How many lines in the items below contain the word "Identify"? Case counts. Reply with the number alone.
[Start PROVIDED DATA]
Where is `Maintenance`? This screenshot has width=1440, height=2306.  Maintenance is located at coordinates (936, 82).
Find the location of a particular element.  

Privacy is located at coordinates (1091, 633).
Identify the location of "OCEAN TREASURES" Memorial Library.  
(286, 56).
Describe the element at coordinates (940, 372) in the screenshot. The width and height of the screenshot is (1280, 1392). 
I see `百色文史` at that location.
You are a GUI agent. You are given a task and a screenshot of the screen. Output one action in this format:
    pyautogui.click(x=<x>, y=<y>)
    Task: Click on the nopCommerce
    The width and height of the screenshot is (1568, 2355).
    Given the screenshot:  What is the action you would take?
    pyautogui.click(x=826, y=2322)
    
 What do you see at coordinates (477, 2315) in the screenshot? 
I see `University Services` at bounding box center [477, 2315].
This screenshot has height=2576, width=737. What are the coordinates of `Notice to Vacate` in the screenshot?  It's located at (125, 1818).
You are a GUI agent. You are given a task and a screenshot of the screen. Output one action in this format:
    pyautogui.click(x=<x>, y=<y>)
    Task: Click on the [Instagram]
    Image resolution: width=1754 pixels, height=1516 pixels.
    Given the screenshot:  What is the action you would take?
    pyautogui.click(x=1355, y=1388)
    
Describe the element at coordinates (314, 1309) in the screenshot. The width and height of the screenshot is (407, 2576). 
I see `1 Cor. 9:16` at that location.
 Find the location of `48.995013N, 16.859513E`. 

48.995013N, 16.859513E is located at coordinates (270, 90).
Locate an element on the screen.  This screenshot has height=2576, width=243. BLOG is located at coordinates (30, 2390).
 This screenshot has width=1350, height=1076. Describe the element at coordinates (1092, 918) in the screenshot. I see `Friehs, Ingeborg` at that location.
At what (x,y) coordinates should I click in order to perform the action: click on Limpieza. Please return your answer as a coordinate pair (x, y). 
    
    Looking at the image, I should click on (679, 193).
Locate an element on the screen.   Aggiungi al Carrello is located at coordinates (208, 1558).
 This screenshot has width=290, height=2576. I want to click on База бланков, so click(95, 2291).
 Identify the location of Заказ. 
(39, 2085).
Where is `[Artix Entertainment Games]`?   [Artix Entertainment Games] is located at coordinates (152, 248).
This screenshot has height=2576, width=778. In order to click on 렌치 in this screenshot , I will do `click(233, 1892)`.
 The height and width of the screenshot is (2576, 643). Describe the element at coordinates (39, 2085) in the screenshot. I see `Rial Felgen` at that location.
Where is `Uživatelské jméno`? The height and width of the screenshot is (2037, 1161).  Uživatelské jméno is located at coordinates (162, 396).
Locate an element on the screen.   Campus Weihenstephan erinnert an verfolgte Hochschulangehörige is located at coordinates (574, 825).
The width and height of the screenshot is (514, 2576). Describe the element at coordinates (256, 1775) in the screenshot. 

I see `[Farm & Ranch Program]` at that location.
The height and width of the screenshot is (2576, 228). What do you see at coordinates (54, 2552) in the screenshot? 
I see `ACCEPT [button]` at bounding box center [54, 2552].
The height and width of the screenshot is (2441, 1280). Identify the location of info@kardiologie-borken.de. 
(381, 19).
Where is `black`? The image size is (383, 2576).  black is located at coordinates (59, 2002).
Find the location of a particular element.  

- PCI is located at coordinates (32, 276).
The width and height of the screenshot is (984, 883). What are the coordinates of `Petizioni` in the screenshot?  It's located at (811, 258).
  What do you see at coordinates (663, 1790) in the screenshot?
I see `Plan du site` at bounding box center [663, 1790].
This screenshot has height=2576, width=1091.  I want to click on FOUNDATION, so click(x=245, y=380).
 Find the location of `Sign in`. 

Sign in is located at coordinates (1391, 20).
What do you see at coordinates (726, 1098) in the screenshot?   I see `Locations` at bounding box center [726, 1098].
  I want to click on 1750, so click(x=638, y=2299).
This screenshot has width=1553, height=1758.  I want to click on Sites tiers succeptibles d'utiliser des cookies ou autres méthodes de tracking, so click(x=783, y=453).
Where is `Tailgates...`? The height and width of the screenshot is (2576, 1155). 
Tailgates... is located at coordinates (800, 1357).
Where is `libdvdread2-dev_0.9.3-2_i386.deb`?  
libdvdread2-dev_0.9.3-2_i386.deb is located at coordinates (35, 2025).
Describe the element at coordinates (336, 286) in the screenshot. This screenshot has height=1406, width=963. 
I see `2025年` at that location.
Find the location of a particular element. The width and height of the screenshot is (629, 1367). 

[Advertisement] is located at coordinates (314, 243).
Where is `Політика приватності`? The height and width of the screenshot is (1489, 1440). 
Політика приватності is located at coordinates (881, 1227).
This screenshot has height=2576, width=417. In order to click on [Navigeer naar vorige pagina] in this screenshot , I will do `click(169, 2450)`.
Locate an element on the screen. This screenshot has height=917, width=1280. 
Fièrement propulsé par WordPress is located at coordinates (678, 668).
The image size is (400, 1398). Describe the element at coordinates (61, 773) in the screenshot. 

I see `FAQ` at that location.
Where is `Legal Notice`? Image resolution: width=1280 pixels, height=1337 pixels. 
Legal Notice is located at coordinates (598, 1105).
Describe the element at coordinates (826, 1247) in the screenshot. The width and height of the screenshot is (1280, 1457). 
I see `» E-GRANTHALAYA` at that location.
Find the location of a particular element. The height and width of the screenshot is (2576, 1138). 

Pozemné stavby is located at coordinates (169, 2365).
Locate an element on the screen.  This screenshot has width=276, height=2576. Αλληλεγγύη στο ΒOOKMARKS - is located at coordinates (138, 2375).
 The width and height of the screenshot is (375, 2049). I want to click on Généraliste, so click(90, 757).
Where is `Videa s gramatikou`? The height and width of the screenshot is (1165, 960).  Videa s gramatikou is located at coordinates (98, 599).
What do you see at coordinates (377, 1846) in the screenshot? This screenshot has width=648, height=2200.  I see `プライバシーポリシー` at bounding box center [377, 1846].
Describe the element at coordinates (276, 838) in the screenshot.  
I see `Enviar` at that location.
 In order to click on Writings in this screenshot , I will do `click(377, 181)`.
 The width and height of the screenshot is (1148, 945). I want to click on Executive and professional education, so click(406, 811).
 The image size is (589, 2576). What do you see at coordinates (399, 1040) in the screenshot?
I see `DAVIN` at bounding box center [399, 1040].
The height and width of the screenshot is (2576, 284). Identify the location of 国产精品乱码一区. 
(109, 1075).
[End PROVIDED DATA]
◆ CORRECT ANSWER ◆
4